(Dataset entries)
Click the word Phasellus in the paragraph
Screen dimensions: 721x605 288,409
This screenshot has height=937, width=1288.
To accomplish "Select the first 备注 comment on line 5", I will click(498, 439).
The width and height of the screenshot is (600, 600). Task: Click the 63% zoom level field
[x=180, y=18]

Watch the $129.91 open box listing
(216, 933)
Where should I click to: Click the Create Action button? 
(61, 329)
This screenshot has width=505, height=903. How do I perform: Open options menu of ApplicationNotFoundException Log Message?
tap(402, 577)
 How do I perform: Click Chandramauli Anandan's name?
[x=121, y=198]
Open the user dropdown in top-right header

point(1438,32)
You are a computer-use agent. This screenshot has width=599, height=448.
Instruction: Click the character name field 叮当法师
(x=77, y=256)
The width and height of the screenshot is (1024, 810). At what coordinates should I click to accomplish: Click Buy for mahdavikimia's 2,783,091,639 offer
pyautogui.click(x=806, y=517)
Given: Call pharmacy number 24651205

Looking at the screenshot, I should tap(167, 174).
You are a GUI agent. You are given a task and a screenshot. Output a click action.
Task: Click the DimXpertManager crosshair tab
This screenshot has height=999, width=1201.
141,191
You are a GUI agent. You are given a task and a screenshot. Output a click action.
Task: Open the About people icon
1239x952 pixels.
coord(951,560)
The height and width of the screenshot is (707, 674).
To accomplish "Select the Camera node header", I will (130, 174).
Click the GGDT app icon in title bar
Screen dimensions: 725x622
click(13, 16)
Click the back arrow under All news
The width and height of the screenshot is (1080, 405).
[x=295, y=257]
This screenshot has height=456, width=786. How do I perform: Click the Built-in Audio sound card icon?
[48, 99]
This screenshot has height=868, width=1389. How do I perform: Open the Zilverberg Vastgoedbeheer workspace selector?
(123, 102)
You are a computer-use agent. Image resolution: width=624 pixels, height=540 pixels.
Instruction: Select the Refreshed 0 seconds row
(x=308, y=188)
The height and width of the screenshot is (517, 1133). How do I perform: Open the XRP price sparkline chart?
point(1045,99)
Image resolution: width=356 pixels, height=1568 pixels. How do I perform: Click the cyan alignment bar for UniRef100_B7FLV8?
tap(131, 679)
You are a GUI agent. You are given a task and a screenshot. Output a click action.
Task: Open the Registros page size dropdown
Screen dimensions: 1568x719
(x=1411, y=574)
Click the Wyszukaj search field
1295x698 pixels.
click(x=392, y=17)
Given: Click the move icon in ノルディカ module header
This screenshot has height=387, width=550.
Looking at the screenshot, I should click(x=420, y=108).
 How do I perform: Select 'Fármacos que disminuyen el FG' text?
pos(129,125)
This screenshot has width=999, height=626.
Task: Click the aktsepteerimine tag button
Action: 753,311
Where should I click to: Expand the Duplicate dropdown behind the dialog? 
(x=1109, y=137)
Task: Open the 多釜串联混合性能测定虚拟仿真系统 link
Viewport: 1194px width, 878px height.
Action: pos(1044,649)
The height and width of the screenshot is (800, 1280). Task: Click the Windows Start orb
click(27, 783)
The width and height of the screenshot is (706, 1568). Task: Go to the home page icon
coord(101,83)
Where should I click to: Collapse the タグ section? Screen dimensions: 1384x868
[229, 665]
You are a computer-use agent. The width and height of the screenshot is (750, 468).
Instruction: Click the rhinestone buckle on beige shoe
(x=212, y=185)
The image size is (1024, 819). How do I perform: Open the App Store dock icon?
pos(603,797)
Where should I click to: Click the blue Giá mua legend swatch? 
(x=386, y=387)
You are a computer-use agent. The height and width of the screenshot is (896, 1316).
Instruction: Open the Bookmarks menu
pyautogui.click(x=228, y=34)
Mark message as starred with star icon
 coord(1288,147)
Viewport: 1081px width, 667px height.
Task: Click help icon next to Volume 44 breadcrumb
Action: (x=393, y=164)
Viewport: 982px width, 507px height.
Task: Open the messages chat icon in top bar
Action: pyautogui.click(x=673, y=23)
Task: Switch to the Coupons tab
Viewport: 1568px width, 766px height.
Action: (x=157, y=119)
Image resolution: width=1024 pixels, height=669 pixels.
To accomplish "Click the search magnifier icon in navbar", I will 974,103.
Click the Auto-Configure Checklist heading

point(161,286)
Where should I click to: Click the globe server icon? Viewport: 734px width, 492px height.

What is expected:
Which lines above contain the word "agent"? Copy each of them.

Reply:
You are a computer-use agent. This screenshot has width=599, height=448.
You are a GUI agent. You are given a task and a screenshot. Output a click action.
You are a GUI agent. You are given a task and a screenshot. Output a click action.
You are a computer-use agent. Image resolution: width=624 pixels, height=540 pixels.
You are a GUI agent. You are given a task and a screenshot. Output a click action.
You are a computer-use agent. The width and height of the screenshot is (750, 468).
You are a computer-use agent. The height and width of the screenshot is (896, 1316).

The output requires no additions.